Open burning permits in Electoral Areas B and C of the Regional District of North Okanagan have been canceled in efforts to help in the fight against COVID-19. (File photo)

Open burning permits in Electoral Areas B and C of the Regional District of North Okanagan have been canceled in efforts to help in the fight against COVID-19. (File photo)

Burning permits doused in pair of North Okanagan electoral areas

Regional District of North Okanagan Areas B and C cancel permits to combat COVID-19 virus

All open burning permits issued by the Regional District of North Okanagan (RDNO) for the fire protection areas of Electoral Areas B (Swan Lake) and C (BX-Silver Star) are cancelled.

The RDNO will revisit the issue after April 15.

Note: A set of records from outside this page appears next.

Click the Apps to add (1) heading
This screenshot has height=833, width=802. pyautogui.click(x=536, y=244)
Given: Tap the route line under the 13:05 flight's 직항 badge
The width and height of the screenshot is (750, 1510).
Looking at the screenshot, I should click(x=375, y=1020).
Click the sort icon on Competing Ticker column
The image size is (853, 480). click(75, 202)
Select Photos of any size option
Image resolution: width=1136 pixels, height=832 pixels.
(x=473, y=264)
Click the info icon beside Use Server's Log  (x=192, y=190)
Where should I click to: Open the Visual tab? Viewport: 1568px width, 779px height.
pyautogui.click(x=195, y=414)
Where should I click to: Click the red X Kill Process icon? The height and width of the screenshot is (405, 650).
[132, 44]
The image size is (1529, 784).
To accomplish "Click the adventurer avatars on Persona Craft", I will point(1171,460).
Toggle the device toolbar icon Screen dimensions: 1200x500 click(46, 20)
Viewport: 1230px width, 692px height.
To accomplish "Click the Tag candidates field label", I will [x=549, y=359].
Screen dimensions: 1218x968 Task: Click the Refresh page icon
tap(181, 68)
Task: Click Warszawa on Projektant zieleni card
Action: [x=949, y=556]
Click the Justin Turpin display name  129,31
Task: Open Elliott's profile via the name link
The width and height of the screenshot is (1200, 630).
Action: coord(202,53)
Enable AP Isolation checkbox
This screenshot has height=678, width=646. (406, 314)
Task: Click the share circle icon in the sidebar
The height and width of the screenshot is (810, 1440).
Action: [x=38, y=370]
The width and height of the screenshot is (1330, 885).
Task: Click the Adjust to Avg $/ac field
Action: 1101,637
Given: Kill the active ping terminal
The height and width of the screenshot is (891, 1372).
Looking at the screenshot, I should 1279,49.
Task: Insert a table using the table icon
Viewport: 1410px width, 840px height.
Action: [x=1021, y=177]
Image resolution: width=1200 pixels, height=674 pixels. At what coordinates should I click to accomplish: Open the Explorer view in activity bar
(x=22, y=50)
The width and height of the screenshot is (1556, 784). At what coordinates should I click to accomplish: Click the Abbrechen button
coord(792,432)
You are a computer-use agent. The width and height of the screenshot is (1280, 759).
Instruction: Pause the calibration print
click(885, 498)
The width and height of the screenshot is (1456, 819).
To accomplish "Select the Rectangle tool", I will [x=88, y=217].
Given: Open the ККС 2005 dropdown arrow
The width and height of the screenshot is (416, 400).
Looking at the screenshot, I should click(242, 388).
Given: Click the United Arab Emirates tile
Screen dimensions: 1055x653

Open burning permits are not required for small confined fires (campfires) that are under half a metre in diameter, but the RDNO encourages people to reduce their backyard fires as even small fires add to air pollution.

The RDNO does not regulate burning outside of the fire protection areas of Electoral Areas B and C, or in Electoral Areas D, E and F. However, these areas still must comply with the provincial restrictions.

“We made the decision to cancel the open burn permits to follow the recommendations of the BC Centre for Disease Control,” Electoral Area B director Bob Fleming said.

Added Area C director Amanda Shatzko: “It is important for us to take science-based actions that benefit the health of our community, and especially so during a global pandemic. Remember, we are all in this together.”

READ MORE: Bi-weekly trash pickups enough: Regional District of North Okanagan director

According to the BC Centre for Disease Control:

As cases of novel coronavirus (COVID-19) in British Columbia continue to increase, the BC Centre for Disease Control recommends implementing measures that help to reduce excess air pollution. There is strong evidence that exposure to air pollution increases susceptibility to respiratory viral infections by decreasing immune function. This means that:

  • Deterioration in air quality may lead to more COVID-19 infections overall;
  • Deterioration in air quality may lead to more cases of severe COVID-19 infections, adding further demand to the health-care system, and;
  • Improvements to air quality may help to protect the whole population from COVID-19 and its potentially severe effects.